Distribution is the “big push”​ over the next 18 months, Beckmann says, with the drink currently in 6,000-7,000 natural and mainstream stores in the US, including Wholefoods, Kroger’s and Safeway.

“Getting those 10-12K stores is what it’s going to take to get us to $50m – that’s our 18 month goal – along with a pretty robust consumer acquisition program,”​ he says.

Given GoodBelly’s status as a successful but still – in many ways – nascent brand, what does Beckmann think is the main challenge faced by beverage startups?

“We tried to get too big too fast. In 2009/10 we went into too many stores without having enough demand – so you’re sitting out there with a lot of product and not enough consumers,”​ he says.

“The biggest thing is trying to synchronise your consumer demand with your increasing distribution, and not put distribution in front of demand. But clearly you don’t want to lose sales by not having enough distribution when you have demand – so it’s a tricky cycle,”​ Beckmann adds.

“If you’re out of sync either way you’re inefficient with your cash and as a start-up cash is the most important thing you’ve got, along with your brand.”
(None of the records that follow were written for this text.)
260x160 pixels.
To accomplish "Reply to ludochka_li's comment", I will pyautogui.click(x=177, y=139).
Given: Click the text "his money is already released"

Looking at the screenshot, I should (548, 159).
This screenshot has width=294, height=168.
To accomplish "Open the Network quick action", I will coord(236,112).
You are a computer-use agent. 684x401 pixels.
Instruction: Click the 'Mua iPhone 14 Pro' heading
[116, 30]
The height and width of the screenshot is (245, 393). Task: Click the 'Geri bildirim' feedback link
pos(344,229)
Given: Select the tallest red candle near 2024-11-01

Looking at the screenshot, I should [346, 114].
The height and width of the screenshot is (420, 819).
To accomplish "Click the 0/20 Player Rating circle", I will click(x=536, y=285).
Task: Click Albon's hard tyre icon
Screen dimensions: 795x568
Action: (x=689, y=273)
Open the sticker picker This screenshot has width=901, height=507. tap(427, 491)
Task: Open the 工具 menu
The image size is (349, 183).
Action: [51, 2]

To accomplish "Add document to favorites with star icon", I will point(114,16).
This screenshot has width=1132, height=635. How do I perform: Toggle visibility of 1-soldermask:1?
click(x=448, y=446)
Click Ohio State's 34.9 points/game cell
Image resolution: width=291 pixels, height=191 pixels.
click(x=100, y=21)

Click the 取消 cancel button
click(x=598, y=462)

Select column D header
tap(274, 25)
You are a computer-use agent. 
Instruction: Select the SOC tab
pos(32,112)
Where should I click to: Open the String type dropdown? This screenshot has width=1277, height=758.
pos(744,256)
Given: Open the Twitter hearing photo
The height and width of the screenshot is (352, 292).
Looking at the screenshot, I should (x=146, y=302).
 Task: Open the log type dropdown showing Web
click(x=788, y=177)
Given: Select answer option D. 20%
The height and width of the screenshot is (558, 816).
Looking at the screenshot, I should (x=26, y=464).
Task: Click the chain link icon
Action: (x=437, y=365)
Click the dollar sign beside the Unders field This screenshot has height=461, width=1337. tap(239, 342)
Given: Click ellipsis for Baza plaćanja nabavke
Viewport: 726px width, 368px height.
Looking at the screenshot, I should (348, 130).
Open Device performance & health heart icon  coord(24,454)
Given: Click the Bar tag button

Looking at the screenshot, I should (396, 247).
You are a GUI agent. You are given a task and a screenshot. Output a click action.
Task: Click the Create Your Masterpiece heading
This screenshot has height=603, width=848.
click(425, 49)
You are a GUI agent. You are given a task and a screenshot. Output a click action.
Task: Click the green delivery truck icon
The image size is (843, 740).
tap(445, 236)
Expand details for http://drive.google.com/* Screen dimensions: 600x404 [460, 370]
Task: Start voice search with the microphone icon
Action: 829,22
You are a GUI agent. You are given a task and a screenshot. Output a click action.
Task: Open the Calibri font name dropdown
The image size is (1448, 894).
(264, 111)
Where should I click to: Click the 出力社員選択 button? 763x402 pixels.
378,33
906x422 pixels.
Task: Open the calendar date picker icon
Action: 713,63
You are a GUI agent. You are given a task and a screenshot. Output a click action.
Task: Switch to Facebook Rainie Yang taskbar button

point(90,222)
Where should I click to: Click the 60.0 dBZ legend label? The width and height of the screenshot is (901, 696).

So what is the secret of GoodBelly’s success? Beckmann says it feels fulfilling to be part of a brand that delivers on its promises, while products are also GMO-free, organic and vegan.

“So it’s not doing anything bad to the earth, it’s just a healthy wholesome product that works. And we still have a unique position – no-one out there’s copied us,”​ he said.

Consumer awareness of probiotic benefits is developing, Beckmann adds, due to the growing number of scientific studies on probiotics (see picture, left) and the human biome.

It's tough putting probiotics into juice​...

(The US market is warming to probiotics, with the sector as a whole set for a circa. 7% compound annual growth rate (CAGR) to 2017.)

“Quite frankly it’s tough to put a probiotic in a juice and make it stable. We are one of the few strains that really live through to the end of code and be stable, so we think we have a bit of insulation – but of course we’re always looking in the rear-view mirror,”​ he says.

GoodBelly had a partnership with ProViva brandowner Skanemejerier before Danone bought a 50% stake in 2010 and Beckman noted that brand’s success in Scandinavia and the US potential for a probiotic juice generally.

“We knew if we could make the ProViva a success in the US we’d be a $2bn brand – we thought that was a reasonable number,”​ he said.

This prospect is a far cry from the bleak EU outlook given December’s health claim ban​ seemingly banning the very word ‘probiotic’ as a non-authorized, implied health claim.

GoodBelly can make a structure-function claim in the States saying it promotes healthy digestion and contains probiotics, but there are no FDA-approved health claims per se​, and Beckman says the FDA has been “pretty silent in terms of how they want to structure probiotics and digestive health claims going forward”.